Shares of Valencia-based skin-treatment company Avita Medical Inc. rose 16% in the two trading sessions following the company’s June 8 announcement that it had won Food and Drug Administration approval for expanded use of its regenerative skin-cell treatment.
Avita Medical has developed a drug platform it calls Recell, which extracts certain regenerative cells from a patient’s skin and then applies it in spray-on form to damaged skin. This spray can be used alone or in conjunction with skin grafts.
The idea is to reduce or eliminate the use of skin from donors. In critical wound situations, this can be a crucial time-saver. And it also lessens the chance of complications that could arise when a skin transplant from a donor is rejected by the patient’s immune system.
In September 2018, the FDA approved the use of this Recell platform to treat specific types of burns. Earlier this month, the FDA approved the expanded use of the Recell technology platform to treat what are known as “full thickness skin defects.” These include trauma wounds, chronic wounds, some surgical wounds, and some chronic skin conditions.
Avita Medical said in its announcement that this expanded use will increase the market opportunity for the Recell platform technology five-fold over its current allowed use. The company said it intends to start marketing for these expanded uses on July 1.
“In anticipation of the expanded indication, we more than doubled our field sales organization in the first few months of the year,” said Jim Corbett, AVITA Medical’s chief executive. “Our sales team is now ready, trained, and fully prepared for the commercial launch.”
Shareholders jumped at this news, sending shares up more than 12% on June 8 and then another 4% on June 9.
For Avita Medical, this represents a significant breakthrough in the world’s largest market for skin-defect therapies. It follows FDA approval last year of supplemental technology aimed at making the regenerative skin cell-harvesting device more user-friendly.

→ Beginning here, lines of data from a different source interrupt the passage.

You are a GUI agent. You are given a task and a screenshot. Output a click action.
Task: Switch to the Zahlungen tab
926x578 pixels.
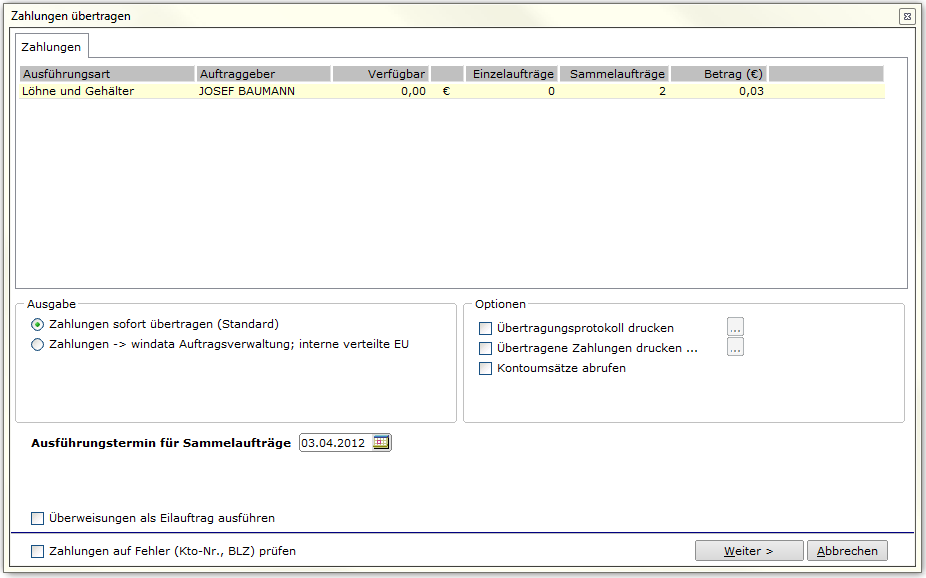(x=51, y=47)
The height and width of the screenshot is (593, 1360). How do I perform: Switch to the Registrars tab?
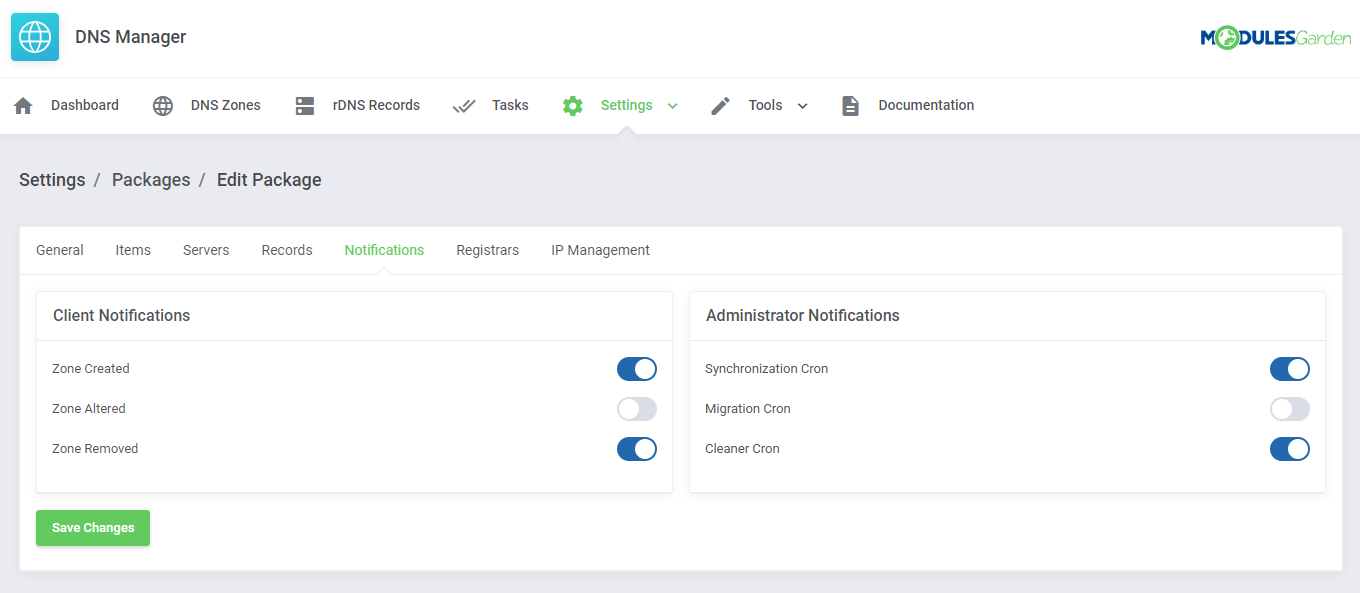click(x=487, y=249)
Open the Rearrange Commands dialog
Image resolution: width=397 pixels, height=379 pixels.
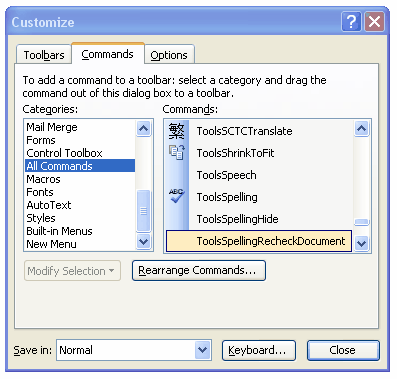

This relatively rapid series of FDA approvals also represents a payoff for the company’s strategic decision four years ago to pursue a complex series of maneuvers to realign the company’s corporate structure to make it more compatible with regulatory and market structures in the United States, a process known as redomiciliation. The company had previously relocated its headquarters to Valencia from Melbourne, Australia, where it was originally founded in 1992. But it still had its primary stock market listing on the Australian Securities Exchange and had to keep two sets of financial books: one for its United States operations and the other for Australia. The redomiciliation to the United States was estimated to save at least $400,000 a year in professional service expenses.
As part of the process, the company’s stock had to undergo a reverse split, whereby shareholders of AVITA Medical that had traded on the Australian Securities Exchange received one share of common stock in the new United States company as traded on the Nasdaq exchange for every 100 shares held in AVITA Medical.
Separately, in 2018, the company acquired the lease for a 23,000-square-foot manufacturing facility in Ventura that has since become its main production plant.
While the United States is Avita Medical’s largest market, the company also has won the right to market – and is selling – its skin treatment products in its native Australia, as well as Europe and Japan.